During the reporting period, the Senior Leadership Team received an expert briefing on the obligations of the Clean Energy Regulator under the Act. The Senior Leadership Team agreed to establish a work health and safety framework which integrates work health and safety risk identification and management into everyday business processes and ensures that all staff are involved in assessing and minimising risks.
In 2012–13, work groups will be established and will have the opportunity to nominate and elect health and safety representatives. A whole-of-building work health and safety audit is also planned, to assist in the formulation of a work health and safety risk register.

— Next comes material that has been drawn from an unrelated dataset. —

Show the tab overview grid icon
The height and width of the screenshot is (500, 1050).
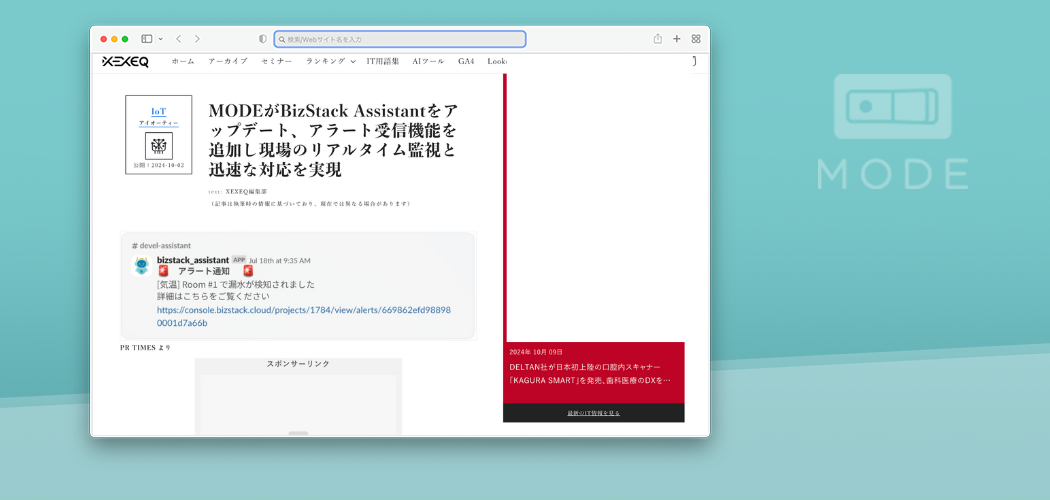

The Clean Energy Regulator delivered wellbeing seminars that provided staff with information on managing day-to-day health and wellbeing issues at work and at home.
Information on work health and safety is included in the induction process for new staff. An electronic learning module on work health and safety was made available to staff during the reporting period and will be integrated into the induction process.

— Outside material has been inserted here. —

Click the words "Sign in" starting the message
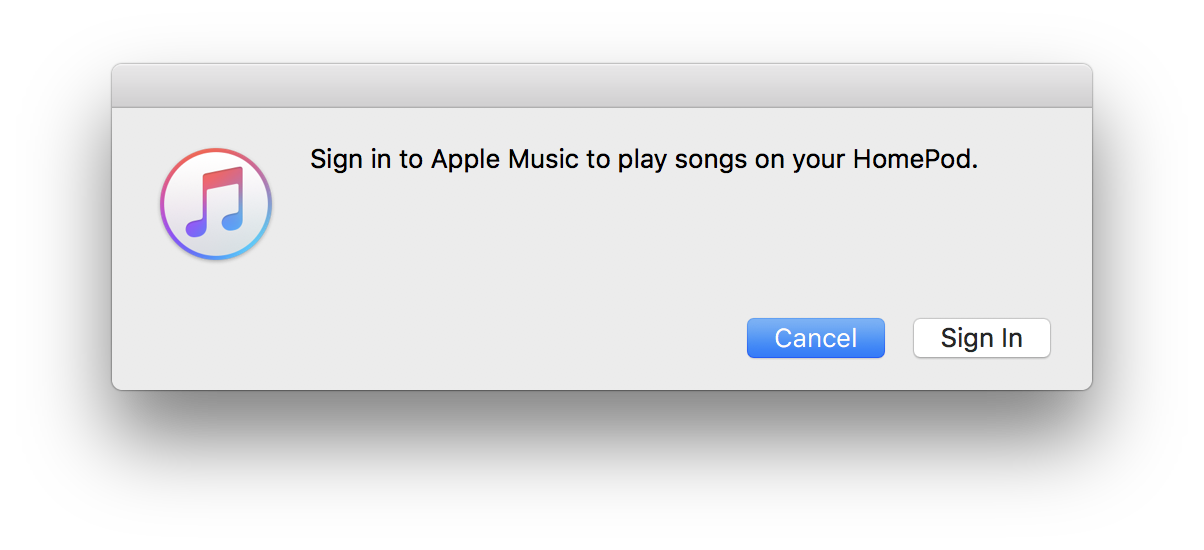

The Workplace Harassment Contact Officer Network, which provides confidential support and information to staff concerning behaviours such as bullying or harassment, was established. Training was provided for Workplace Harassment Contact Officers. Networks of fully qualified first aid officers and fire wardens were also established.
Staff are provided with information about setting up their workstations, and the Clean Energy Regulator provides workstation assessments for new staff and staff with reported health concerns. Table 5.1 shows the number of workstation assessments conducted during the reporting period.
Table 5.1: Workstation assessments in 2011–12
Eight incidents were reported between 2 April and 30 June 2012, one of which was required to be reported to Comcare. Early management of reported accidents and incidents helped to keep claim numbers low.
Two workers compensation claims were lodged; one was accepted by Comcare and one is pending decision.
The Comcare premium was 0.72 per cent of payroll. This was less than the overall Australian Public Service average payment of 1.77 per cent of payroll.
No directions were given to the Clean Energy Regulator and no notices were given. No investigations were conducted during the reporting period.